▶ Task item: Go through the data and copy every line in which "will" appears.

▶ Extracted entries:
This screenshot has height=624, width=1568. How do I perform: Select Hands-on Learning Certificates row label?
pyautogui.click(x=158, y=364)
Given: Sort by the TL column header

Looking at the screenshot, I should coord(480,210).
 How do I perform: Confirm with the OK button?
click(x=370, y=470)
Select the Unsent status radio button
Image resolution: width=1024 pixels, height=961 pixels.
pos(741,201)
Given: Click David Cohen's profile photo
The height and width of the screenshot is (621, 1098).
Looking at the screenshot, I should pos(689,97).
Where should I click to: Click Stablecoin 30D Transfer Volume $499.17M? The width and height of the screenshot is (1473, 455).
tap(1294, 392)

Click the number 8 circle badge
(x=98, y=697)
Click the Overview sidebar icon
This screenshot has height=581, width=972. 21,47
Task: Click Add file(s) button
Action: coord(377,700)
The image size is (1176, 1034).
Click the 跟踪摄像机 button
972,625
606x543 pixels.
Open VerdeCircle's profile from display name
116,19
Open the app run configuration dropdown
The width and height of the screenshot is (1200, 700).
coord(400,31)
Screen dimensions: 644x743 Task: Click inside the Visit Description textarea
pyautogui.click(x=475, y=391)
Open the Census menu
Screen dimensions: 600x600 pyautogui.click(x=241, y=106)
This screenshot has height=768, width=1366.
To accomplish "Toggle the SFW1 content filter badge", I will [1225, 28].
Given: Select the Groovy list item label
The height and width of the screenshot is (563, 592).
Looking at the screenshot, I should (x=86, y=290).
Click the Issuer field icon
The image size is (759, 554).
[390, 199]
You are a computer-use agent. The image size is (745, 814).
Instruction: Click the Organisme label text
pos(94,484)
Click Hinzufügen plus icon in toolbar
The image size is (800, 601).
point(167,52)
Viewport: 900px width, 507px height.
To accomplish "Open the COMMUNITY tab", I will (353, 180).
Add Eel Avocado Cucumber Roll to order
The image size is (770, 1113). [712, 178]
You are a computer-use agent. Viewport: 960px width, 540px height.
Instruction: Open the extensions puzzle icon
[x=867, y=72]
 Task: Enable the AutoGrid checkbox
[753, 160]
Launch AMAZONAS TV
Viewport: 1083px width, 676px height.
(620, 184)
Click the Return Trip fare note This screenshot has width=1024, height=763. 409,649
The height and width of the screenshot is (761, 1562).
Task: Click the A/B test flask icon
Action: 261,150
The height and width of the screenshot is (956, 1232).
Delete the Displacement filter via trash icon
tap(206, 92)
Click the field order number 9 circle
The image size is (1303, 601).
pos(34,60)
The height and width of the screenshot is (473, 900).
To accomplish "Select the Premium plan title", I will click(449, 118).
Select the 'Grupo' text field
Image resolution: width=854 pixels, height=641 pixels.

▶ Result of the exercise:
To accomplish "Toggle the SFW1 content filter badge", I will [1225, 28].
To accomplish "Open the COMMUNITY tab", I will (353, 180).
To accomplish "Select the Premium plan title", I will click(449, 118).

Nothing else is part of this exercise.